By David Harris
I think everyone reading this newsletter is aware of the shockingly high probability of a dentist being embezzled in his or her career. Published statistics put that probability at three in five dentists, but because some embezzlement goes unreported and some is never detected, the true probability is likely about 80%.
It is tempting to attribute this pandemic to the necessity to have employees, with those employees being generally less educated and having a less developed sense of ethics than the dentist. By this logic, while it is quite possible to be victimized by staff, it is unimaginable that another member of the dental fraternity would steal.
This reasoning is doubly flawed. First, the overwhelming majority of dental team members share the altruism and integrity that most dentists bring to their profession, and the embezzlement statistics are a result of the actions of a very small proportion of dental staff. And second, one dentist stealing from another in a group practice context is something that we encounter with some regularity. We usually have four or five active investigations of this type in progress. While this is a small proportion of our total investigations, we need to bear in mind that the number of multi-dentist practices where this “fratricide” can happen is relatively small also.

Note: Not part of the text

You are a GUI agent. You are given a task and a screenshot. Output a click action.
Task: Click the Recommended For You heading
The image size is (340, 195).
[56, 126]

What I want to establish is that the causes of embezzlement are not as simple as modest economic circumstances and underdeveloped ethics. Most of our dentist-embezzlers are already reasonably well off, and it is clear to me that they understand the ethical transgressions they are making.
So why do they do it?
Sometimes the embezzlers feel that the dentist they are victimizing has somehow wronged them in the past, and they are (using a very twisted concept of fairness) attempting to right this historical wrong. In other situations, I believe they get some kind of biochemical thrill from successfully stealing (analogous, I guess, to the celebrity shoplifters we sometimes read about in the news who steal a $10 item from a store while earning millions of dollars). And the dental education and licensing processes are probably far better at weeding out the undexterous and unintelligent than the sociopaths.
If you are not in a group practice, at this point, you are probably questioning the relevance of this discussion to you. It’s actually pretty direct. Embezzlers who happen to be dentists are bestowed a huge advantage by their victims. Because their actions are “inconceivable” (and I’m now quoting many of the victims), the perpetrator receives far less skepticism from the victim than he or she should.
Regardless of your practice situation, an easy way to make yourself vulnerable is to decide that it is inconceivable that a certain person will steal from you. Unfortunately, we have seen far too many of these “inconceivables.” In addition to the classic cases of the trusted long-term employee, we have also seen embezzlement committed by siblings of the dentist, children, and even spouses.
I’m not suggesting an ongoing hunt for embezzlers the way Sen. McCarthy once hunted for communists; simply that deciding that anyone is “above suspicion” is exactly the enabler that they need, if they are so inclined. We just can’t completely rule out the possibility of someone being a thief. Whether you practice solo or in a group, some amount of skepticism is a healthy thing.